|
THE CENTER FOR MULTIVARIATE ANALYSIS
The Center for Multivariate Analysis is an interdisciplinary
research unit within Penn State’s Department of Statistics. Established
in 1982 at the initiative of the Air Force Office of Scientific
Research, it is the first research center in the world with a primary
focus on multivariate analysis. C.R. Rao, Emeritus Professor of
statistics and Holder of the Eberly Family Chair, is the director
of the center.
One function of the Center for Multivariate
Analysis is to create opportunities for scholars from all over the
world to visit and conduct research. Each year, statistical researchers
from countries such as China, India, Japan, from Europe and the
United Kingdom visit the center for periods ranging from two weeks
to three months. The researchers collaborate with the center’s staff
on projects of mutual interests. Most of the basic research conducted
in the center is in response to new problems – those that cannot
be solved with existing methodologies.
Another mission of the center is to offer research
opportunities to graduate students. Although the center sponsors
postgraduate scientists primarily, it welcomes graduate students
to participate in research and gain work experience.
Abstracts of talks by Leo Breiman
STATISTICAL MODELING – THE TWO CULTURES
Suppose that the data consists of dependent variables
y and a number of predictor variables x. The dominant
approach to modeling in statistics is data modeling – the assumption
is made that the data are generated from a known parametric family
containing a stochastic element. That is, that the y’s are
generated as a specified function of the x’s, parameters
and noise variables. A small minority in statistics and many in
fields outside of statistics use algorithmic modeling (more loosely
called data mining). This approach makes no assumptions about how
the data are generated. Instead algorithms (f(x)) are constructed
so as the predict the y’s as accurately as possible from
the x’s. In my talk, I will discuss the advantages and disadvantages
of these two approaches.
RANDOM FORESTS – A MULTIPURPOSE TOOL
Random Forests is a prediction method developed
in Machine Learning that has state of the art accuracy and can cope
with thousands of input variables. Although the structure of the
predictor is complex, consisting of many decision trees amalgamated
together, a wealth of information can be derived from a single run.

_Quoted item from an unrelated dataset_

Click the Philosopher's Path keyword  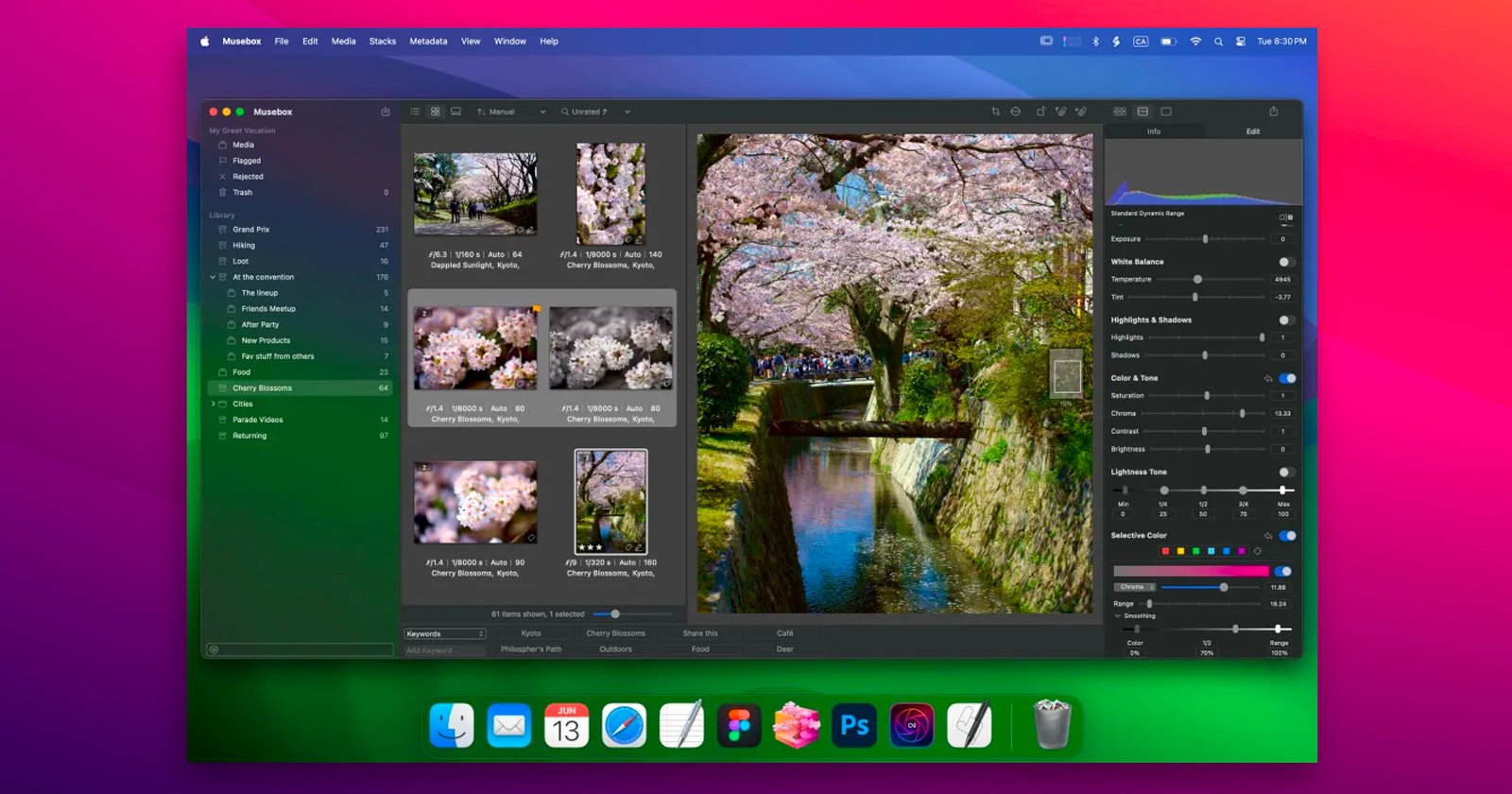tap(530, 649)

For example, variable importance measures, intrinsic proximity distances
between cases to use in clustering, detection of outliers, and density
estimation. The talk discusses these and gives applications to a
number of data sets.
Key References:
Bagging Predictors. Machine Learning 26,
123-140 (1996).
Arcing classifiers (with discussion). Ann. Statist.
26, 801-849 (1998).
The BD-method for estimating multivariate functions
from noisy data. Technometrics 33, 125-160 (1991).
Random Forests – Random
Features, Tech. Report 567 (1999), University of California,
Berkeley. Also available by FTP (open www.stat.berkeley.edu)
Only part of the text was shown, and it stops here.